Now how did this happen?  John was smarter than Bruce, had more knowledge, and had worked out an ideal plan to maximize his efficiency.  How did he come in behind Bruce?

John simply did something that a great many people—people of high intelligence and people of low intelligence—do every day.  He did not test his assumptions.  It’s not that his plan was bad, in fact, his plan was probably better than Bruce’s.  But it was based on something false.  It was based on the train arriving at a time other than the true time, and it was based on the route to the station being open as usual.  Both of these falsehoods are rooted in John’s own mind.  He thought he knew, and so he didn’t take the time to check whether or not his beliefs were true.  Ample evidence and resources existed for him to test his beliefs and assumptions, yet he failed to use them because he wrongly believed he didn’t need them.

Could This Really Happen?

Perhaps it seems unrealistic that such a smart man as John would so foolishly neglect to check such an important component before making his plan.  Surely a smart person would know better, right?

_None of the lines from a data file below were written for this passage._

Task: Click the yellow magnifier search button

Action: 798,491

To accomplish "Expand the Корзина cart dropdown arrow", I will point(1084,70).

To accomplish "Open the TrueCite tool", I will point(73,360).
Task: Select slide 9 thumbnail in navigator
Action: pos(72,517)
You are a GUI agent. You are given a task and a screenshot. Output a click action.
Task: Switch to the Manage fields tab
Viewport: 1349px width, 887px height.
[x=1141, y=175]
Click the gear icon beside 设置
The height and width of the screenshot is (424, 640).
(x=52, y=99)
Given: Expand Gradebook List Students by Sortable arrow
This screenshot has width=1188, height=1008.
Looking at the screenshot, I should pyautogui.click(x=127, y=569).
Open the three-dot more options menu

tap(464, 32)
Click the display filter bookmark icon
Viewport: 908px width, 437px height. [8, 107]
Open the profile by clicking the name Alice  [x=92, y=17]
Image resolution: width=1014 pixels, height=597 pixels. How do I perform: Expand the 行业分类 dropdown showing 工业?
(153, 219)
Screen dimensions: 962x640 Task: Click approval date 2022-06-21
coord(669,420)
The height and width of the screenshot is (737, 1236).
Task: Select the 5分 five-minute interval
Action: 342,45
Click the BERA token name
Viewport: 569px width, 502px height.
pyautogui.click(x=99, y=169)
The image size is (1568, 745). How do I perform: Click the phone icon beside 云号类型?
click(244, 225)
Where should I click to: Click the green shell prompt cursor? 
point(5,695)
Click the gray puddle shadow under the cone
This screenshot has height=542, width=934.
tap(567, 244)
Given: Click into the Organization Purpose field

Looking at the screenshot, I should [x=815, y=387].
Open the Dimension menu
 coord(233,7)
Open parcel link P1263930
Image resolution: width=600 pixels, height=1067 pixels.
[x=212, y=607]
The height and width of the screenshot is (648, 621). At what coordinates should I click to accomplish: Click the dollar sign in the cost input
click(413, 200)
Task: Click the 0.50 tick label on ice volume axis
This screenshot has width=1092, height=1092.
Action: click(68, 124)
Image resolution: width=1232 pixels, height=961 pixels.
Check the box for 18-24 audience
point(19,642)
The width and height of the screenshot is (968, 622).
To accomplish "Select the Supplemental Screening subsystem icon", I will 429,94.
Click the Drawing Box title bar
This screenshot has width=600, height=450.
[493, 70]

Sadly, there are a great many people, people we meet and talk with every day, who are neglecting something far more important than a train schedule.  There are a great many important topics to be studied in this world, and many intelligent people study them each day, but none are more important than questions like these: How did I come to exist?  Who made me, and for what purpose?  And this one who made me, what is He like?

It Happens Every Day

As with the train schedule in our story, much evidence exists, and many reliable resources are available to answer life’s most important questions.  The Holy Bible reveals many things to us about what God is like and what He has done.  The historical accuracy and reliability of the Bible are facts clearly demonstrable through the archaeological records and the science of textual criticism.  The evidence is available for any and all who will take the time to investigate it.  But what do most people do?  Do they take an honest look at the Bible and the evidence that it is a document of divine origin?

Most people choose to reject the Bible as their foundation, not because they have looked at the evidence and do not find it compelling, but rather because they have never examined it at all.  Like the intelligent man in our story, many people think they know the train schedule, so they just assume the ideas in their mind are right.

The Right Foundation

The sad reality is that if we build our lives on the assumptions in our minds, we will have a grand structure sitting on a foundation of sand.  When time reveals the truth of God’s Word and Christ’s promises, many will regret their failure to seek and find the truth.  What about you?  Are your beliefs about God rooted in reliable foundations or untested assumptions?  How much time have you spent investigating the claims that the Bible is God’s Word, reliable and written for you?

The answers and the evidence are out there, and great resources like www.equip.org will help you sort out the truth.  The question is, will you seek the truth or will you live tomorrow as you lived today—confident in your belief that the train arrives at 4:30?  John’s consequence for being too late was simply losing a little money; realizing Christ is Lord too late will cost you your soul.